_THE DATA_:

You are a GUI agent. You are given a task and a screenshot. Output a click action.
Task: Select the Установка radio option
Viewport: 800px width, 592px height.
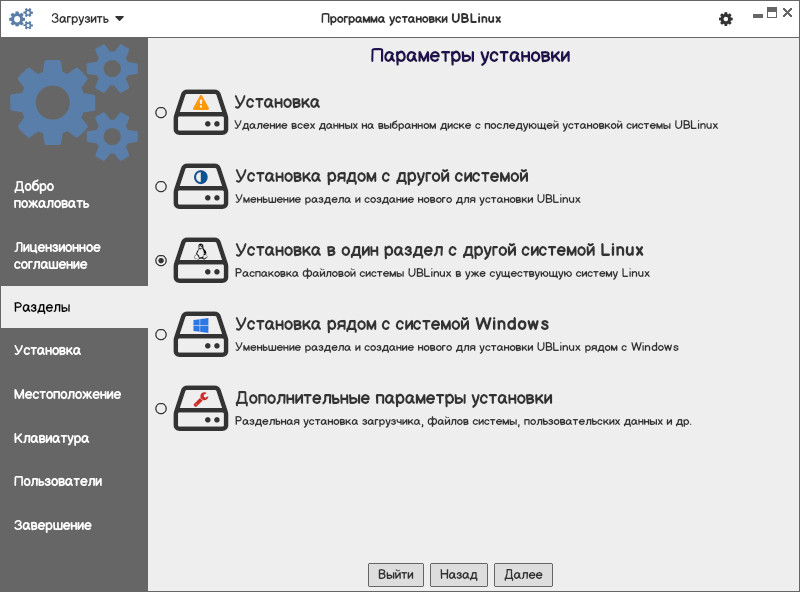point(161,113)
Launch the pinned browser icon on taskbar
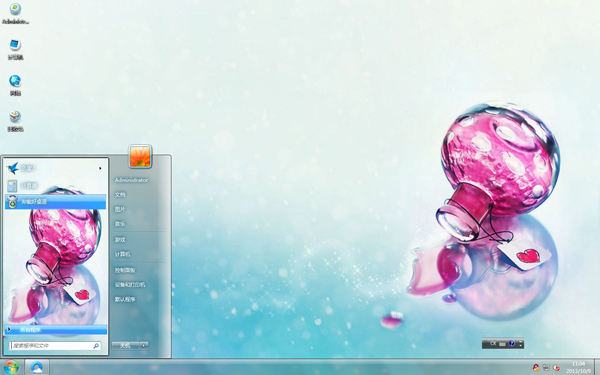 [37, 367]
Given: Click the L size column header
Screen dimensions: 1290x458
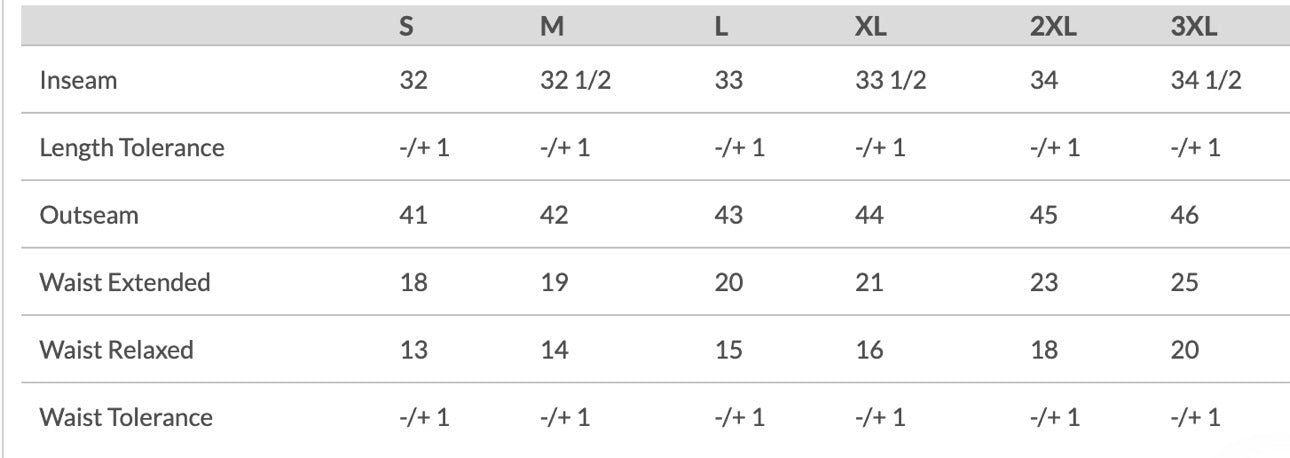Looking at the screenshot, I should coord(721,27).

_WORK TO COMPLETE_: The pictures stay out; repeat exactly the lines from the one with "Launch the pinned browser icon on taskbar" to the end of the entries above, and nothing else.

_OUTPUT FOR THIS TASK_:
Launch the pinned browser icon on taskbar
 [37, 367]
Given: Click the L size column header
Screen dimensions: 1290x458
Looking at the screenshot, I should coord(721,27).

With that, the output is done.